From mboxrd@z Thu Jan  1 00:00:00 1970
Return-Path: <linux-kernel-owner@vger.kernel.org>
Received: (majordomo@vger.kernel.org) by vger.kernel.org via listexpand
	id S1754489AbbCaNHi (ORCPT <rfc822;w@1wt.eu>);
	Tue, 31 Mar 2015 09:07:38 -0400
Received: from bedivere.hansenpartnership.com ([66.63.167.143]:59633 "EHLO
	bedivere.hansenpartnership.com" rhost-flags-OK-OK-OK-OK)
	by vger.kernel.org with ESMTP id S1754466AbbCaNHd (ORCPT
	<rfc822;linux-kernel@vger.kernel.org>);
	Tue, 31 Mar 2015 09:07:33 -0400
Message-ID: <1427807248.2117.117.camel@HansenPartnership.com>
Subject: Re: [PATCH] devpts: Add ptmx_uid and ptmx_gid options
From: James Bottomley <James.Bottomley@HansenPartnership.com>
To: Alexander Larsson <alexl@redhat.com>
Cc: Andy Lutomirski <luto@amacapital.net>, gnome-os-list@gnome.org,
        Linux Containers <containers@lists.linux-foundation.org>,
        "linux-kernel@vger.kernel.org" <linux-kernel@vger.kernel.org>,
        mclasen@redhat.com, "Eric W. Biederman" <ebiederm@xmission.com>,
        Linux FS Devel <linux-fsdevel@vger.kernel.org>
Date: Tue, 31 Mar 2015 16:07:28 +0300
In-Reply-To: <1427788642.4411.12.camel@redhat.com>
References: <b321c0c2729d1c2a72aea319b077dce7afd79698.1424480579.git.luto@amacapital.net>
	 <CALCETrVtGE8LdBCFTe1_cqpLf=SxPNX5iCe5wa-hZ0pe8ps_jA@mail.gmail.com>
	 <1427447013.2250.9.camel@HansenPartnership.com>
	 <1427788642.4411.12.camel@redhat.com>
Content-Type: text/plain; charset="UTF-8"
X-Mailer: Evolution 3.12.11 
Mime-Version: 1.0
Content-Transfer-Encoding: 7bit
Sender: linux-kernel-owner@vger.kernel.org
List-ID: <linux-kernel.vger.kernel.org>
X-Mailing-List: linux-kernel@vger.kernel.org

On Tue, 2015-03-31 at 09:57 +0200, Alexander Larsson wrote:
> On fre, 2015-03-27 at 10:03 +0100, James Bottomley 
> > 
> > > On Fri, Feb 20, 2015 at 5:04 PM, Andy Lutomirski <luto@amacapital.net> wrote:
> > > > It's currently impossible to mount devpts in a user namespace that
> > > > has no root user, since ptmx can't be created.
> > 
> > This is where I stopped reading because it's not true ... because it is
> > possible, you just do it from the host as real root.
> 
> The point is being able to set up a container as a user, not requiring
> the setup to be run as root at all.

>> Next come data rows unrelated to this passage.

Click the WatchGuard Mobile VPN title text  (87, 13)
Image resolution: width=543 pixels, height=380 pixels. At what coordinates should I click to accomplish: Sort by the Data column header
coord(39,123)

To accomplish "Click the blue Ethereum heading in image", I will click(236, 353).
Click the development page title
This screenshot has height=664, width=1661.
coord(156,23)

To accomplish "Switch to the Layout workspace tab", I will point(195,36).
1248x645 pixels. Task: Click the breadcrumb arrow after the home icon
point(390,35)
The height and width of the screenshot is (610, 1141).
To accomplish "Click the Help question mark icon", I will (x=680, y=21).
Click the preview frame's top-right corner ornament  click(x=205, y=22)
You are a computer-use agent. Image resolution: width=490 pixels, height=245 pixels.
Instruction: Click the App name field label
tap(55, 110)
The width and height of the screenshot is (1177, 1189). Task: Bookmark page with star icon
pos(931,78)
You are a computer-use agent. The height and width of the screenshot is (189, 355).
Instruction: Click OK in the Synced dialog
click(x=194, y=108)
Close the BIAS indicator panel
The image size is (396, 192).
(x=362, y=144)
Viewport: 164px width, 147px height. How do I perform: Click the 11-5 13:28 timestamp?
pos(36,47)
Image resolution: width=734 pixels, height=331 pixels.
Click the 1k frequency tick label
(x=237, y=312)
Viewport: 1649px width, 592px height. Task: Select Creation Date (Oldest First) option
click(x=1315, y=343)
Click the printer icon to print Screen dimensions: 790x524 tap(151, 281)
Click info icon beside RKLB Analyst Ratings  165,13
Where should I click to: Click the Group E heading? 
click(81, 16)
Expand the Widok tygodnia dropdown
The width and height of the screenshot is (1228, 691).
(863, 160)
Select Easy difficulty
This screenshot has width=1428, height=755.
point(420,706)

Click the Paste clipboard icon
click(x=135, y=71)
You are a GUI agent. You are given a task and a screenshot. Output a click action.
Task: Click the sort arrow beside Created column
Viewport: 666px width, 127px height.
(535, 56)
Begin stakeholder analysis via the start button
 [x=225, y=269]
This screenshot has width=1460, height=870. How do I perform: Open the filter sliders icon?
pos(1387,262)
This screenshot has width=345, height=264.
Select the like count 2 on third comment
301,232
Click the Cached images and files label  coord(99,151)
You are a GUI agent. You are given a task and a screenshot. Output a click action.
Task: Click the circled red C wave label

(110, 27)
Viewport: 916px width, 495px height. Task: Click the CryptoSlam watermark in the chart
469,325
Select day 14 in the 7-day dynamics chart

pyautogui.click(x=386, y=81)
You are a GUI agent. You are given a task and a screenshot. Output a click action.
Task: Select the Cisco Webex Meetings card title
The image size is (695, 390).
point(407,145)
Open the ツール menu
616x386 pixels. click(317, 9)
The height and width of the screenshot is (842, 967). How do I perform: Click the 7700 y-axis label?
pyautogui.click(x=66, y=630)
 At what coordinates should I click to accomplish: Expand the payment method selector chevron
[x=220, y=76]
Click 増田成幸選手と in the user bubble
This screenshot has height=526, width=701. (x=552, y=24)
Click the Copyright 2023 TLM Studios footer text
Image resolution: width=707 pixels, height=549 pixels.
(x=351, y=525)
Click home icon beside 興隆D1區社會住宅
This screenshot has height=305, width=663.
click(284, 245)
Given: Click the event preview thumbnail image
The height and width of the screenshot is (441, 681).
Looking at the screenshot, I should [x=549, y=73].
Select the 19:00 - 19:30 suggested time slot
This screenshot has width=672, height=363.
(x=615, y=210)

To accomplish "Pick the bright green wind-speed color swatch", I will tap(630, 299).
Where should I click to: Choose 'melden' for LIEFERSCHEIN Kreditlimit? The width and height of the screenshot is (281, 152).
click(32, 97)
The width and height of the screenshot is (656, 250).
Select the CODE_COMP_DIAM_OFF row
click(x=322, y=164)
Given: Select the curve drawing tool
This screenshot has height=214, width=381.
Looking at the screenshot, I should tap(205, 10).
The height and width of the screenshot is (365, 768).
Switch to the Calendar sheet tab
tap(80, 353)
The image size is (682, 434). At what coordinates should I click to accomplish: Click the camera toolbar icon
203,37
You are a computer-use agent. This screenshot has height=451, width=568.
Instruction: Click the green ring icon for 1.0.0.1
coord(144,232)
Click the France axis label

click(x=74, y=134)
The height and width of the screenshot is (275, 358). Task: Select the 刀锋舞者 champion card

In my case container is a desktop
> application which will be started by the user, and will run as the user.
> There is no root involved in the call chain at all.

I don't really like that use case:  Most container setups are under the
control of an orchestration system (like LXC, OpenVZ or even Docker).
You typically get the orchestration system to do the dangerous
operations (mount being one of the bigger dangers) because it has the
capacity to vet them.  I can see the value in allowing a user to set up
a container without an oversight system, but at the same time you're
increasing the security vulnerability of the system.  Security is often
a result of policy, so now this embeds policy into the kernel.  I
strongly feel we should define the list of things we expect an
unsupervised (as in with no orchestration system) container to do and
then revisit this once we've given it some thought.

James